Bei zwei weiteren Fällen handelt es sich nach Angaben der Uniklinik Tübingen um seine 24 Jahre alte Reisebegleiterin und deren 60-jährigen Vater. Dieser arbeitet als Oberarzt in der Pathologie der Uniklinik. Beide werden im Krankenhaus isoliert behandelt. „Sie sind in gutem Zustand und fühlen sich wohl“, sagte Nisar Malek, Ärztlicher Direktor an der Medizinischen Klinik.

Zudem wurde das Virus bei einem 32-Jährigen im Landkreis Rottweil nachgewiesen, wie das Gesundheitsministerium in Stuttgart mitteilte. Der Mann sei am Sonntag aus dem Risikogebiet in Italien eingereist und habe keine Verbindungen zu den bislang gemeldeten drei Patienten im Südwesten, teilte das Gesundheitsministerium in Stuttgart mit.

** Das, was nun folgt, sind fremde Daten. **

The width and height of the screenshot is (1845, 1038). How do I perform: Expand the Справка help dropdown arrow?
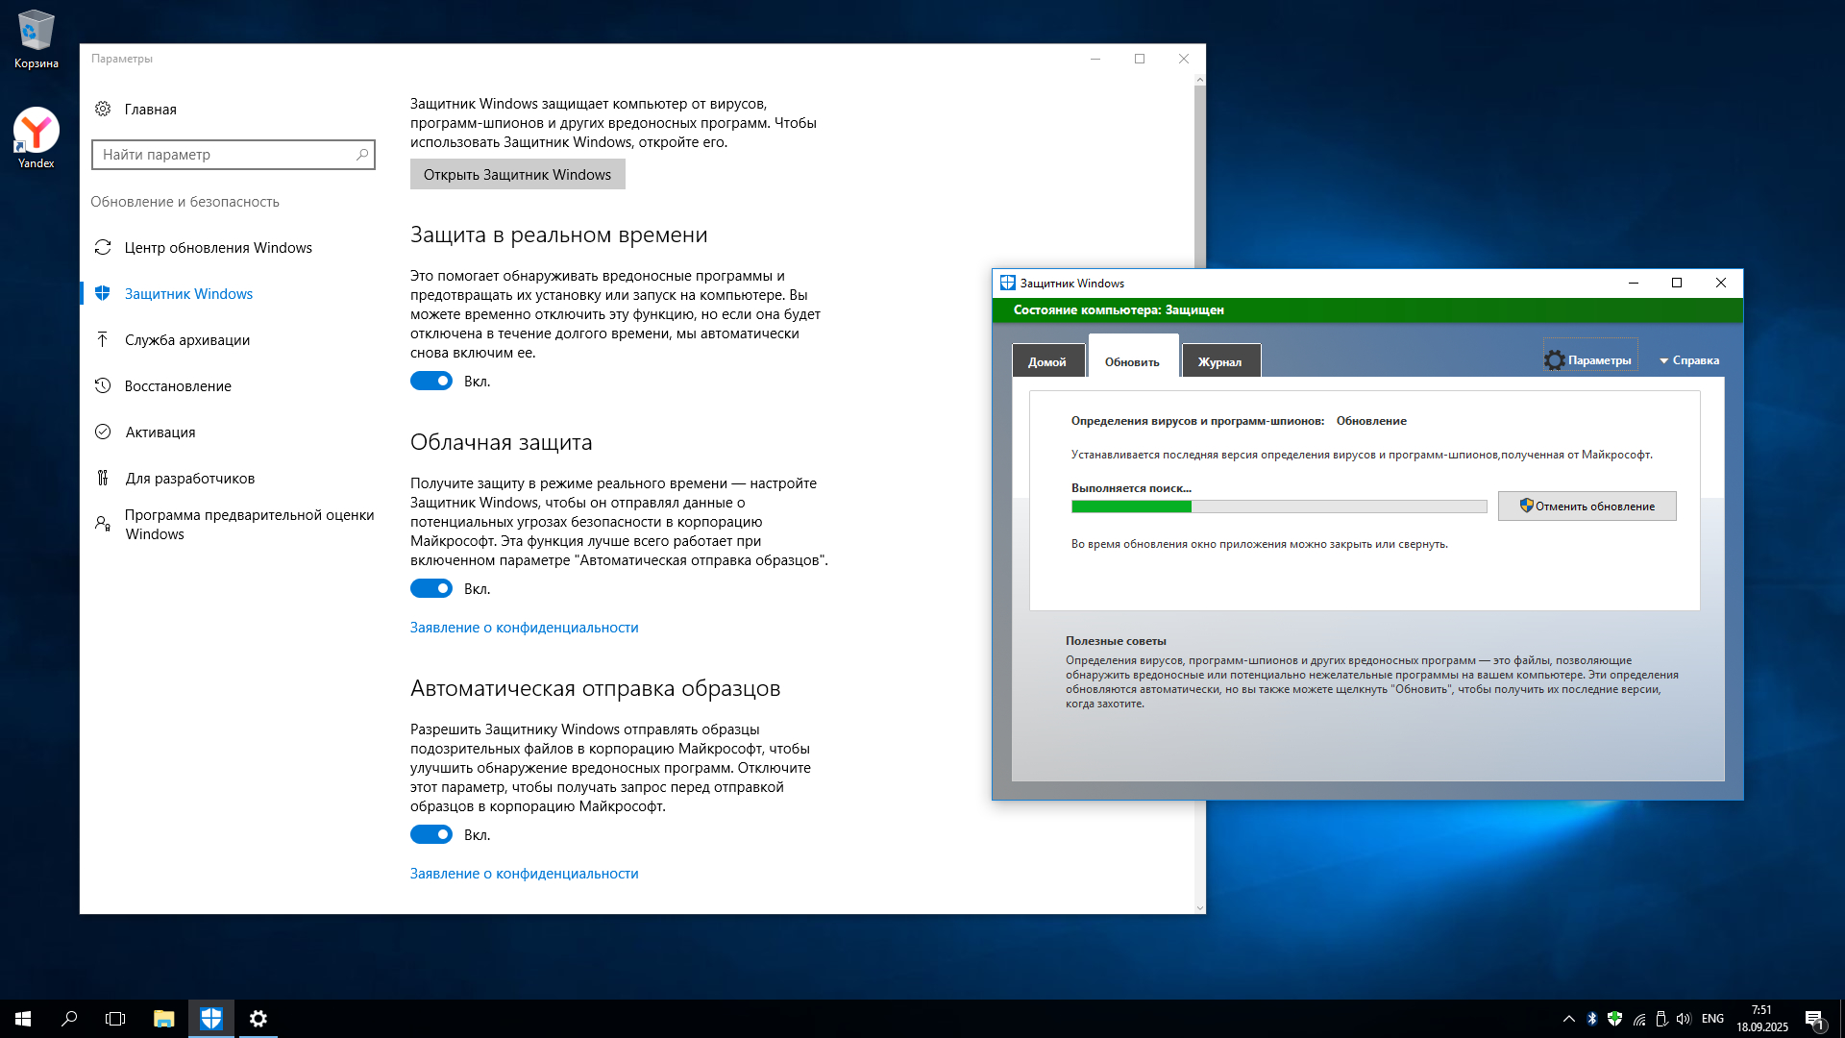coord(1664,360)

Er habe sich nach seiner Rückkehr aus dem italienischen Codogno wegen der typischen grippeähnlichen Symptome beim örtlichen Gesundheitsamt gemeldet. Am frühen Mittwochabend bestätigte sich den Angaben zufolge der Verdacht.

Wegen des Verdachts auf eine Covid-19-Erkrankung bei einem Reisenden war am Mittwoch ein Regionalzug von Frankfurt nach Saarbrücken vorübergehend gestoppt worden. Der Mann, der von einer Italien-Geschäftsreise zurückgekehrt war, habe Symptome festgestellt, teilte das rheinland-pfälzische Gesundheitsministeriums mit. Der im Saarland wohnende Fahrgast wurde zur weiteren Klärung in ein Krankenhaus der Region gebracht.

Angesichts der Ausbreitung des neuen Coronavirus in Deutschland bildet die Bundesregierung einen Krisenstab. Bundesinnenminister Horst Seehofer (CSU) und Bundesgesundheitsminister Jens Spahn (CDU) wollen am Donnerstag in Berlin über die Einrichtung des gemeinsamen Krisenstabes ihrer Ministerien informieren, hieß es am Mittwoch in einer Einladung. Regierungssprecher Steffen Seibert hatte zuvor erklärt, das Virus sei deutlich nähergerückt.